(Items from a dataset)

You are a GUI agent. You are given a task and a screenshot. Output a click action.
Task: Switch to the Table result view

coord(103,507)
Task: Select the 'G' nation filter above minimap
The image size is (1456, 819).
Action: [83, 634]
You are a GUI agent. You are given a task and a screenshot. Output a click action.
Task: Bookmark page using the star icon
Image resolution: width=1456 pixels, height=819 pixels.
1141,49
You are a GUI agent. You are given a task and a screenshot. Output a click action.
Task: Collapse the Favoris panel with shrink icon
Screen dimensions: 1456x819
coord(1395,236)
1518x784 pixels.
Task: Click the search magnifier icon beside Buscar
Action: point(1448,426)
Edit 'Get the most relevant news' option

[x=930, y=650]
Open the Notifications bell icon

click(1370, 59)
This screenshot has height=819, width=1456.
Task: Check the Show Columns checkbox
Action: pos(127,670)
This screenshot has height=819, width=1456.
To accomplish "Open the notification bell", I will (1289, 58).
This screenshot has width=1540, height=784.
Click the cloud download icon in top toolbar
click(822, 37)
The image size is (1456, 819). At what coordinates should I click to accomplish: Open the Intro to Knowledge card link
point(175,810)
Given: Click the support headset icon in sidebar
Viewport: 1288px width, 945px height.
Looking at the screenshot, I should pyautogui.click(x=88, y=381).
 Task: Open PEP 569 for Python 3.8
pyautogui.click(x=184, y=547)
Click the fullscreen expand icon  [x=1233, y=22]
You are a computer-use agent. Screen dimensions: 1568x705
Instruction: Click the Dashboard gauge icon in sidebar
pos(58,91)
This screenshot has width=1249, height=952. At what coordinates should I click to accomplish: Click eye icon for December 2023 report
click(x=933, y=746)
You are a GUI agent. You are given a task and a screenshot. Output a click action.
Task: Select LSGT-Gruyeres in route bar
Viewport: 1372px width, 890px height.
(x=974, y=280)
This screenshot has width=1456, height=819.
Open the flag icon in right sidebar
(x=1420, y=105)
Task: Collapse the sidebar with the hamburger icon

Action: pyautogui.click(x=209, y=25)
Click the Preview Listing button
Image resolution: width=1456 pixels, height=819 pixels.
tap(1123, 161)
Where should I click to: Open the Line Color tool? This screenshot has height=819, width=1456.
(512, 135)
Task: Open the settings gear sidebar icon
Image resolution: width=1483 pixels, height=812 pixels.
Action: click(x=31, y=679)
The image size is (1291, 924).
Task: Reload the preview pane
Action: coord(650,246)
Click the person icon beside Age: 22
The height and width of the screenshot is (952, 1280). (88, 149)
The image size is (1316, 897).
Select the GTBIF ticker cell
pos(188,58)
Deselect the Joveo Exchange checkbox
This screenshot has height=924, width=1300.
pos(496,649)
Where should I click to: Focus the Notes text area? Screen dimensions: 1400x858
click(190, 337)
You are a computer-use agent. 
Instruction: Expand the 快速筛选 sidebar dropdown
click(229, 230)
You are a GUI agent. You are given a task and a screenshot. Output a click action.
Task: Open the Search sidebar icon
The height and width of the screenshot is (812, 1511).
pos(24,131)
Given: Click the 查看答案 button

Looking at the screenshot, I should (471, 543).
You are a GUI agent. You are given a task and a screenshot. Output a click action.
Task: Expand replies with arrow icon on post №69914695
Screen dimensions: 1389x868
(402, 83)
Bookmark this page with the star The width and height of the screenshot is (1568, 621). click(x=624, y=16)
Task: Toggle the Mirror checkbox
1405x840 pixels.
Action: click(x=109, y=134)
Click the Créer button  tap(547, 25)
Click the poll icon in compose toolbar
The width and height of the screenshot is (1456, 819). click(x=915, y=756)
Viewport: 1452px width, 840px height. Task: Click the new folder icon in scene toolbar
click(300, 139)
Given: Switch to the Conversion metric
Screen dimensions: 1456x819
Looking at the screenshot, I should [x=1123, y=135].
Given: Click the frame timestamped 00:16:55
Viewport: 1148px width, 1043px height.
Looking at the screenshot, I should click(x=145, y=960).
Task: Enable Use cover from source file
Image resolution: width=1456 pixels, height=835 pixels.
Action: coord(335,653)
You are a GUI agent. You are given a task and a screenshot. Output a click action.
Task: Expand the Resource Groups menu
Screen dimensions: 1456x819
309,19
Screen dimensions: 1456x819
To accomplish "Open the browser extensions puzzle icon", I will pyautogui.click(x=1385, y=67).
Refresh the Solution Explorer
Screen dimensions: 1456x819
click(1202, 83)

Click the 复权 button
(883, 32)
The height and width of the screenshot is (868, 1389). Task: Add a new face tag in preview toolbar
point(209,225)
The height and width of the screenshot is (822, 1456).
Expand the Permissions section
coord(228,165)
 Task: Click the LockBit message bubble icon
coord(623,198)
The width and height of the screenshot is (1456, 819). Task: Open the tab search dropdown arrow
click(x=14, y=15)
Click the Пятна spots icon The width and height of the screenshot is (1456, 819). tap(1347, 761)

**ASSIGNMENT**
Using the data above, return every line that contains the string "star".

**EXERCISE OUTPUT**
Task: Bookmark page using the star icon
Bookmark this page with the star The width and height of the screenshot is (1568, 621). click(x=624, y=16)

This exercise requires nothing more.